Biotechnology medicines, including biosimilar biotechnology-derived medicines, are assessed by the European Medicines Agency in London (EMA), which constitutes the scientific body of the European Commission responsible for the evaluation of medicines. They are approved by the European Commission based on the positive scientific opinion issued by the EMA and its main expert committee the CHMP (Committee on Human Medicinal Products). When the EMA assesses data for a biosimilar medicine, the scientific principles for ensuring product quality, safety and efficacy are identical to those applied to the originator reference medicine with which comparability is demonstrated. In addition to the quality data required for all biotechnology products, the companies involved in the developing of biosimilar medicines must additionally submit „comparability data”. Manufacturers must characterize, in parallel, both their biosimilar product and the originator reference product. They must demonstrate, with a high degree of certainty, that the quality of the biosimilar medicine is highly similar to the originator/reference medicinal product. A comparability programme is clearly defined and agreed upon in advance with the EMA, who defines the set of non-clinical and clinical data that are necessary to sufficiently demonstrate biosimilarity. The extent of this data varies according to the type and complexity of the medicine involved. Each individual biosimilar medicine is assessed on a case-by-case basis.

8. What cost savings will biosimilar medicines bring to healthcare systems?

The improved affordability of healthcare that could result from the use of biosimilar medicines is real. In Germany, for example, the EPO biosimilar introduction resulted in EUR 60m annual savings (-17,3%) in the first year of the market. It has been estimated that biosimilars in Germany alone could contribute to 1 billion EUR annual savings from 2017. By 2020 the savings through biosimilars would be more than 8 billion EUR.

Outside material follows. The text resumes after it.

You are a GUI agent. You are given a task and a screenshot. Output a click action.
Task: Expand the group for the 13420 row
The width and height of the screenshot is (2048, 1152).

9. How is the landscape evolving for biosimilar medicines?

2013-2017 will see many further developments in relation to biosimilar medicines because the patent protection on many originator reference biotech products has expired already, and many more will expire over the next few years. As a result it is expected that a growing number of biosimilar products will be available on the market in the not too distant future.